Hoy repudiado hasta por quienes hace unas semanas lo defendían –como es el caso de Chris Christie, ex gobernador de New Jersey, quién durante horas apareció en televisión diciendo que le estaba marcando a Trump a su celular para recomendarle que pidiera a sus seguidores detener el ataque–, el propio inquilino de la Casa Blanca se develó como lo que siempre fue: un demagogo y un oportunista.
Y sin embargo, su desplante golpista fracaso.

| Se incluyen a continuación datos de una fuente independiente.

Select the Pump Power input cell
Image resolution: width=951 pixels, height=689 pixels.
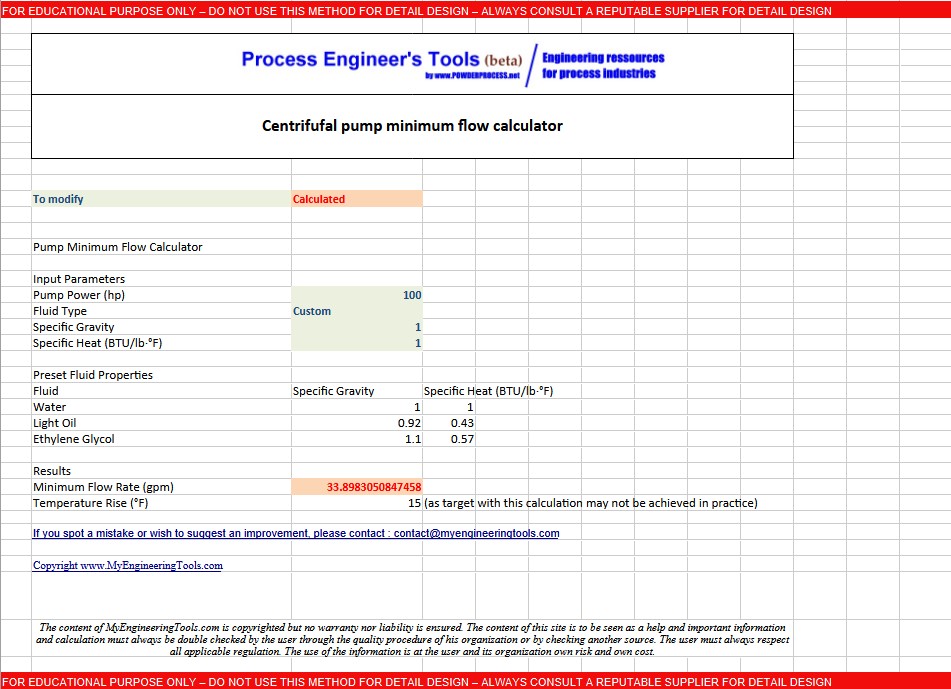(355, 295)
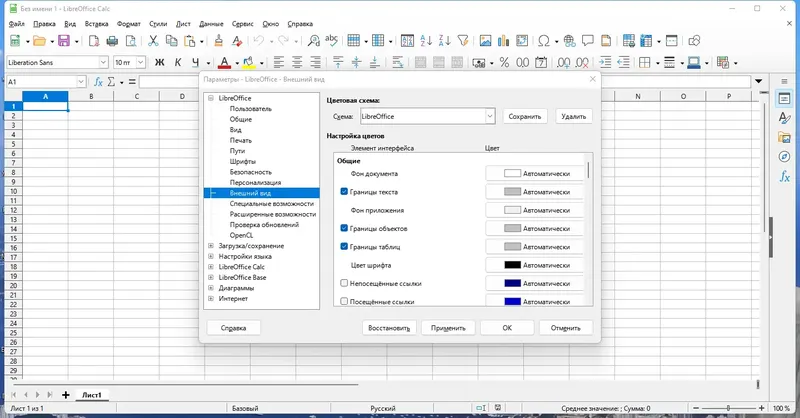Click the AutoFilter funnel icon
Viewport: 800px width, 418px height.
click(x=463, y=41)
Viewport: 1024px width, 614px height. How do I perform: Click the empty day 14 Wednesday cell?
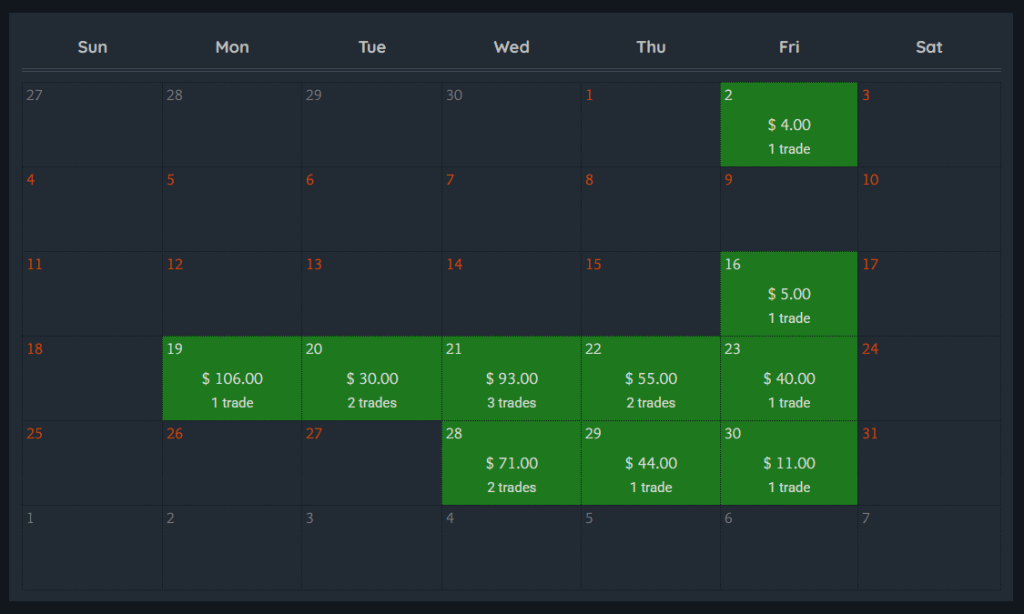(x=511, y=294)
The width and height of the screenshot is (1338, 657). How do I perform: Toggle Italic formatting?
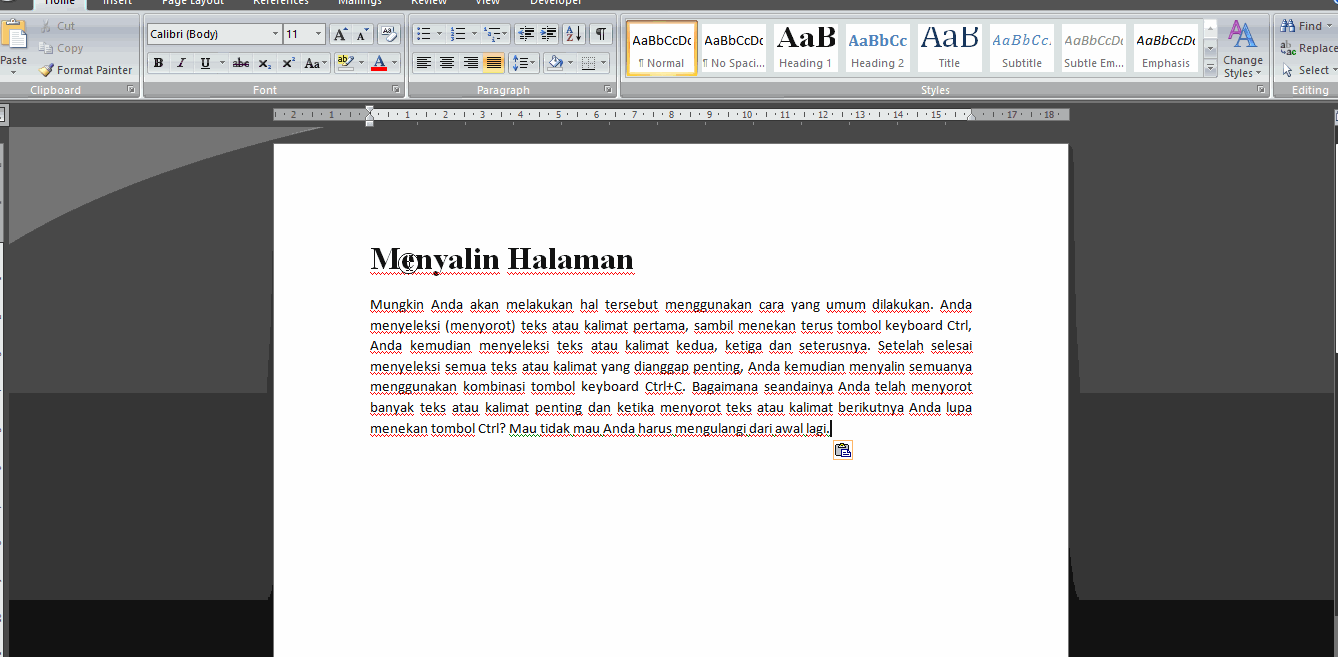[181, 64]
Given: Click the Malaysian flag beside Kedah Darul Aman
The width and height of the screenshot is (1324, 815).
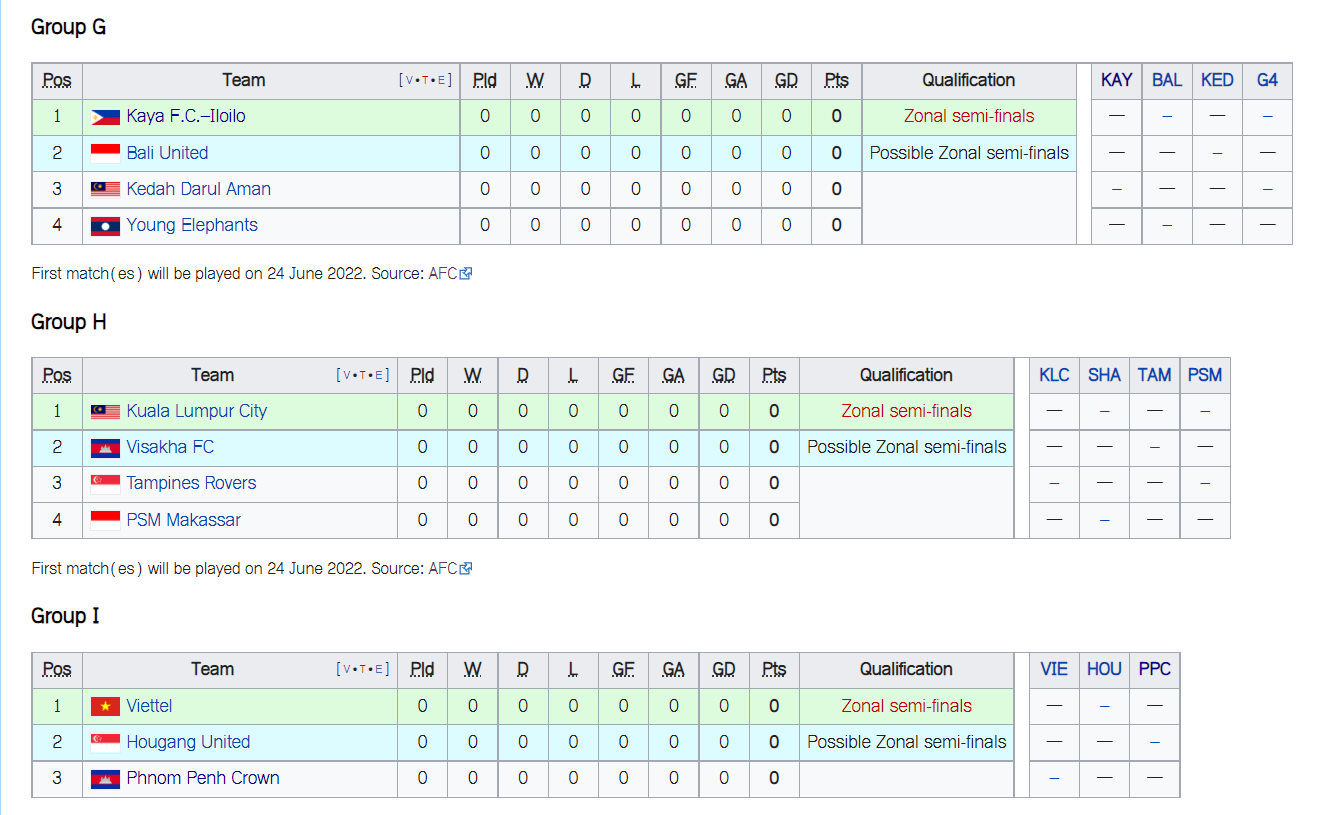Looking at the screenshot, I should pos(105,189).
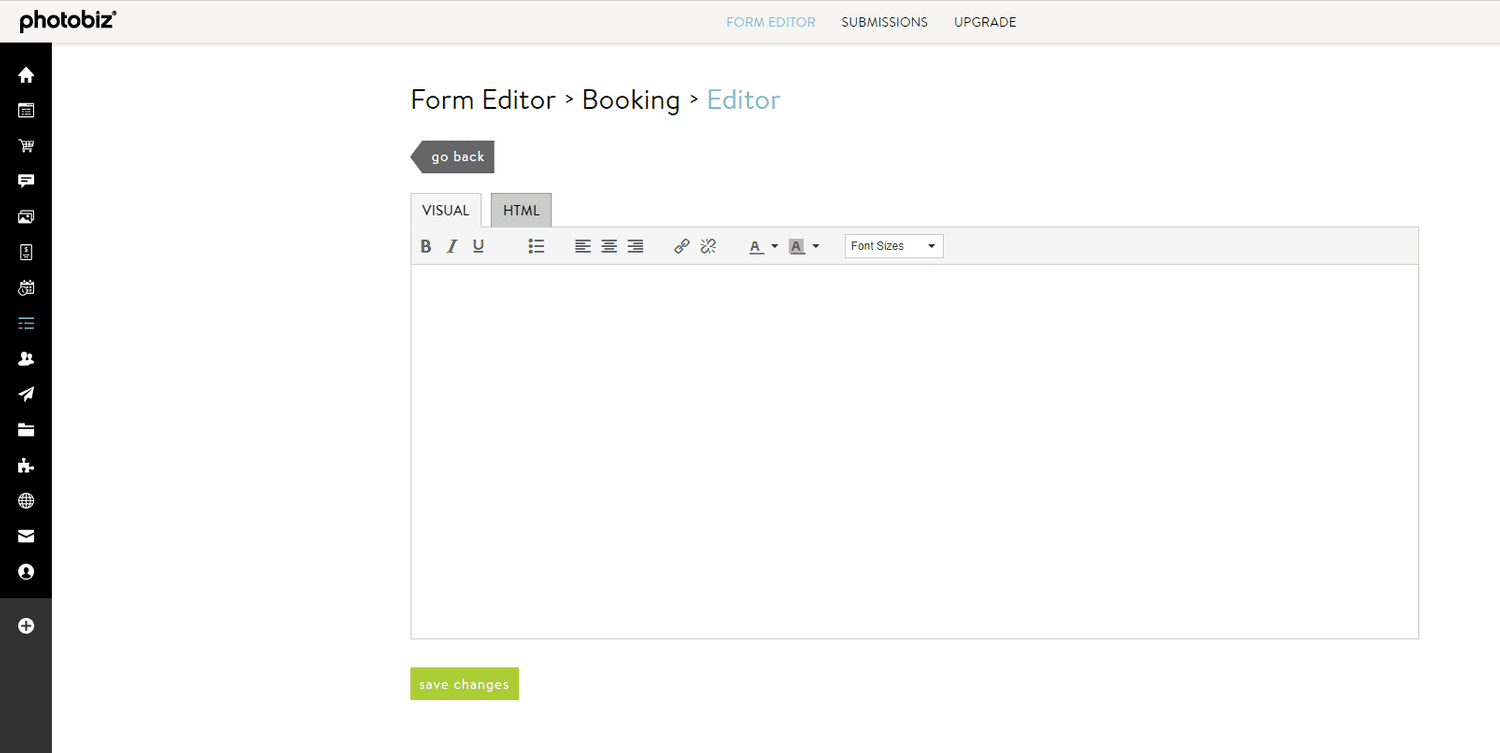Apply italic formatting

[x=452, y=245]
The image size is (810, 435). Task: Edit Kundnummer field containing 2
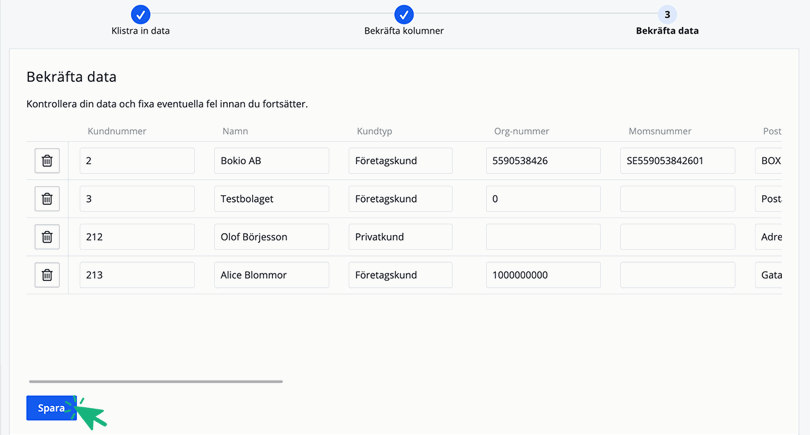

Después de convocar a una manifestación frente al capitolio y proclamar, otra vez sin prueba alguna, que le robaron la elección, una turba de varios cientos de sus simpatizantes arremetió con violencia contra la sesión legislativa que formalmente debería confirmar el triunfo de Binden. Lograron detener la sesión, y sin negar el enorme valor simbólico de una acción de ese tipo, su victoria fue pírrica ante un clamor generalizado, tanto popular como en los distintos aparatos institucionales, de repudio ante semejante acción.
Tachado, no sin razón, de populista, autócrata y cuasi fascista, durante varias horas de este miércoles 6 de enero el señor Trump apostó por la ruptura y, sin embargo, acabo grabando un video en que proclamaba su amor por sus fanáticos seguidores, les pedía detener el golpe irse a sus casas.
Lo mismo que él tendrá que hacer. Derrotado por el voto de una clara mayoría de ciudadanos, derrotada por la fortaleza de su sistema judicial, por el vigor de sus medios e incluso por la propia clase política en su conjunto, Trump se irá a su casa.
Audaz propagandista y verdadero genio de la manipulación, durante décadas supo construir una importante fortuna a partir de innumerables mentiras y grandes estafas. Pero luego de cuatro años de agitar las banderas del odio y el racismo, finalmente se topo con el muro de la realidad: esto es, que en contraste a la obvia comparación con la República de Weimar de la Alemania de la tercera década del siglo pasado que le abrió las puertas al tirano, la fortaleza del viejo sistema institucional de Estados Unidos, con todo y sus múltiples fallas, logró reducirlo a un rol en el que, al menos por los próximos cuatro años, lo convertirá en extremista en jefe de esa masa amorfa de intereses que el senador John McCain alguna vez describió como “los loquitos”. Lo hará, muy probablemente, desde una obscura –aunque seguramente lucrativa, plataforma televisva.